WORK INSTRUCTION =
Starting with the line containing "Image resolution: width=1461" and going on through the line containing "Given: Open PowerPoint from the app sidebar", return the lines of the data below exactly, and only those.

RECORDED DATA Block Start

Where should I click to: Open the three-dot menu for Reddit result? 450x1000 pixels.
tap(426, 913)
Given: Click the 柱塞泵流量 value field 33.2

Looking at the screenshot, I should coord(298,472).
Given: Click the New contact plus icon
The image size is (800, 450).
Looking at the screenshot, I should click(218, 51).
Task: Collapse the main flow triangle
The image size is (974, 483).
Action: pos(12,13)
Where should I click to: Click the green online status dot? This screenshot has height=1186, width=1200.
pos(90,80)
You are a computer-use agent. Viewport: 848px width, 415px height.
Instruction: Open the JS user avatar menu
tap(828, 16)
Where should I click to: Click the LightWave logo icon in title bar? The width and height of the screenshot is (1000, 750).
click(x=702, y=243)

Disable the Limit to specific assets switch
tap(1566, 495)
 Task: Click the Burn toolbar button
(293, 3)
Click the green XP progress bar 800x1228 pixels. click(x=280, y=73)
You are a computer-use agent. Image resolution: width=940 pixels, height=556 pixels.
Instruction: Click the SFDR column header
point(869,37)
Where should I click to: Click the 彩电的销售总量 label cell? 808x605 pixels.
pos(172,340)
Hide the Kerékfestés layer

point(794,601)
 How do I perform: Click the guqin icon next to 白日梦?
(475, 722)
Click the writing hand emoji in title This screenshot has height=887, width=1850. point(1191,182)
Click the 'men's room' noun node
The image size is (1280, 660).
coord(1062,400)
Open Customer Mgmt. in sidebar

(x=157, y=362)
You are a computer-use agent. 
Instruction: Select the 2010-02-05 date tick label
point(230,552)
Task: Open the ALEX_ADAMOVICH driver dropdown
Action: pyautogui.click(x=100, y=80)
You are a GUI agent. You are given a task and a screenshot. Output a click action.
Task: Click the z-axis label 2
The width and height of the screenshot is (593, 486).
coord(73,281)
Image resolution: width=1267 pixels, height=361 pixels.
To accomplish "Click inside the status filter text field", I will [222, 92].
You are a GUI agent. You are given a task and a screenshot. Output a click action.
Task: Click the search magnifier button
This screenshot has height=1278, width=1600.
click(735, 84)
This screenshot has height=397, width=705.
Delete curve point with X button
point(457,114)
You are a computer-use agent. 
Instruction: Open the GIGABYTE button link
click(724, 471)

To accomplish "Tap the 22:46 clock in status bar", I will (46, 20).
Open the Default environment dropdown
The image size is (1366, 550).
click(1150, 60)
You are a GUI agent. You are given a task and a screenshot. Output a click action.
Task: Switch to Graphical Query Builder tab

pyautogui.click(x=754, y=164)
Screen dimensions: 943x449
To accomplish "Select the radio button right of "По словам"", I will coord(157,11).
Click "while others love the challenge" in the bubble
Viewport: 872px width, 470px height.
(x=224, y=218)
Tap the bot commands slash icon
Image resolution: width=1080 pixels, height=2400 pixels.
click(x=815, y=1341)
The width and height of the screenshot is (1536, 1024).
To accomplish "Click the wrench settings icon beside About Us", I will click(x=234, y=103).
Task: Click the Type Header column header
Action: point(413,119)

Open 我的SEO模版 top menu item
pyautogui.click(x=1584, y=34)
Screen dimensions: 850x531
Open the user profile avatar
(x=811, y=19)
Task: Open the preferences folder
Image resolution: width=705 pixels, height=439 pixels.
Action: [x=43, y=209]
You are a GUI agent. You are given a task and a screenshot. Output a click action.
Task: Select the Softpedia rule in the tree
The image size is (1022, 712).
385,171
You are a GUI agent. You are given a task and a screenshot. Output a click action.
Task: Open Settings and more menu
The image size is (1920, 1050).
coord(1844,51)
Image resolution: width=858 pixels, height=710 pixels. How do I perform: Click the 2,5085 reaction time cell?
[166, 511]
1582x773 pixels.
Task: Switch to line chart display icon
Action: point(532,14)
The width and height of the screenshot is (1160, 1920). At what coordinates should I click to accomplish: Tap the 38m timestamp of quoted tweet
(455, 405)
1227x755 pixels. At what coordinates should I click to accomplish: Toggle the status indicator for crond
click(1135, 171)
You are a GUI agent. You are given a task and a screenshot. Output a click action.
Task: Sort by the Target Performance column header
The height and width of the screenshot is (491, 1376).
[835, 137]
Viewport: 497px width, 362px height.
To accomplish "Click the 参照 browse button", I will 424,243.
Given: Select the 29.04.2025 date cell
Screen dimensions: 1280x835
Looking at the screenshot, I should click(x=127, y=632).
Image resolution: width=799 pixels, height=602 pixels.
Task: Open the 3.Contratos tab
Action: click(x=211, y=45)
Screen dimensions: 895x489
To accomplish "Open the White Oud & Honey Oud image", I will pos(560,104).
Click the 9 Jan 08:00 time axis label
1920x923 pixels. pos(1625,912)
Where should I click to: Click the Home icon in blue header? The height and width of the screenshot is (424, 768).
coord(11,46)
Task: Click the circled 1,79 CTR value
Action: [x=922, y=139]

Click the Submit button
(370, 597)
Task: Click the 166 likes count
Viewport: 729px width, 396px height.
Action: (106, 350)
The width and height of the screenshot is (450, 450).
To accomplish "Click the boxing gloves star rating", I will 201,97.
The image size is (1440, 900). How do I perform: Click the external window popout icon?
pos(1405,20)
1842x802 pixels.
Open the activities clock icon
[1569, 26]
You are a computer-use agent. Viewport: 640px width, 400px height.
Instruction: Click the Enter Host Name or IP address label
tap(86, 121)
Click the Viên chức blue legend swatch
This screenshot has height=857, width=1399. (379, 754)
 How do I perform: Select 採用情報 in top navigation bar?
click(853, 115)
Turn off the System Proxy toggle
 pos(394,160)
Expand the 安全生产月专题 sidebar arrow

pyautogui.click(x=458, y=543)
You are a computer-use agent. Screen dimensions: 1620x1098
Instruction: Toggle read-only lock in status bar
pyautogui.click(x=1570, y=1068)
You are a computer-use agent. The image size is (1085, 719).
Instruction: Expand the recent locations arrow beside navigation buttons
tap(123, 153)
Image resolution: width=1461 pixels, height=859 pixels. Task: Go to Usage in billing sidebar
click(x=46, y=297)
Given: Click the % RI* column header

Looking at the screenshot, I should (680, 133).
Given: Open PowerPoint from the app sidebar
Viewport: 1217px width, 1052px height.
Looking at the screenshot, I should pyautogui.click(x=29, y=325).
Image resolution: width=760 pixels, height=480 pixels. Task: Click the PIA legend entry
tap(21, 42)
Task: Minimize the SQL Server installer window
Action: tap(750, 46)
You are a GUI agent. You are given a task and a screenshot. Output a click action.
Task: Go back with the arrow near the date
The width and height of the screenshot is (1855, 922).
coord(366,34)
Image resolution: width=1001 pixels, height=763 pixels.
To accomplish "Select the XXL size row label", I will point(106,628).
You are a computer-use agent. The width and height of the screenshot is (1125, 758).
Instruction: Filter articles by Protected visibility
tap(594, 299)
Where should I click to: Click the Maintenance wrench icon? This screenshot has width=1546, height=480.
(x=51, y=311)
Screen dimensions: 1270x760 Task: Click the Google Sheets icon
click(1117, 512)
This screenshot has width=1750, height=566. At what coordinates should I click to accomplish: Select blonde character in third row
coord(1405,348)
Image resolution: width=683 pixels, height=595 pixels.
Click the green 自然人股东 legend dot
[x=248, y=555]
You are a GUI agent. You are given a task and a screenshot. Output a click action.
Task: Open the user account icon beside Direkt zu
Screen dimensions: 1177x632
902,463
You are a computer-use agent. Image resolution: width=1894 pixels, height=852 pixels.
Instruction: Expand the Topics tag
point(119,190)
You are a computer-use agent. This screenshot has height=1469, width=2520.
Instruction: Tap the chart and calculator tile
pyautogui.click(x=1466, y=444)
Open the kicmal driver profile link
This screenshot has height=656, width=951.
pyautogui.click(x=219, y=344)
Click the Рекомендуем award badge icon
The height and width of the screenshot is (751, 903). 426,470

RECORDED DATA Block End

OUTPUT OF THE TASK =
Image resolution: width=1461 pixels, height=859 pixels. Task: Go to Usage in billing sidebar
click(x=46, y=297)
Given: Click the % RI* column header

Looking at the screenshot, I should (680, 133).
Given: Open PowerPoint from the app sidebar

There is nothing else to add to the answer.